Let $F$ be a field that contains a primitive $p$-th root of unity, where $p$ is a prime. I wish to prove that if $L$ is Galois over $F$ and $[L : F] = p$, then $L = F(β)$, where $β^p = F$. Does anyone know of a proof via Hilbert's Theorem 90?

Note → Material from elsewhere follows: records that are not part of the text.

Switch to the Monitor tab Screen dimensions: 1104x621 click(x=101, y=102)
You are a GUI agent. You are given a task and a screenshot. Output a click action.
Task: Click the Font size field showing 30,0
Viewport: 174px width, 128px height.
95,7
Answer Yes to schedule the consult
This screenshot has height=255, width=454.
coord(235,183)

That is, making use of the fact that: Given $Gal(L|F)$ is cyclic of order $n$ and $σ$ is a generator of $G$, suppose $δ_0 = α, δ_1 = ασ(α), δ_2 = ασ(α)σ^2(α), · · · ,δ_{n−1} = ασ(α)· · · σ^{n−1}(α) =$ 'norm' $N(α) = 1$ and $γ ∈ L$ is such that $β = δ_0γ + δ_1σ(γ) + · · · + δ_{n−1}σ ^{n−2}(γ) + σ^{n−1}(γ) ≠ 0$. Then we have $α = βσ(β)^{−1}$
Let $\zeta$ be a primitive $p$-th root of unity in $F$. Then $N_{L/F}(\zeta)=\zeta^p=1$. By Hilbert 90, there is $\alpha\in L^*$ with $\sigma(\alpha)/\alpha=\zeta$, that is $$\sigma(\alpha)=\zeta\alpha.$$ But then $$\sigma(\alpha^p)=\sigma(\alpha)^p=\zeta^p\alpha^p$$ so that $\alpha^p=a\in F$. But $\sigma(\alpha)\ne\alpha$ so $\alpha\notin F$. Thus $L=F(\alpha)$ with $\alpha^p\in F$.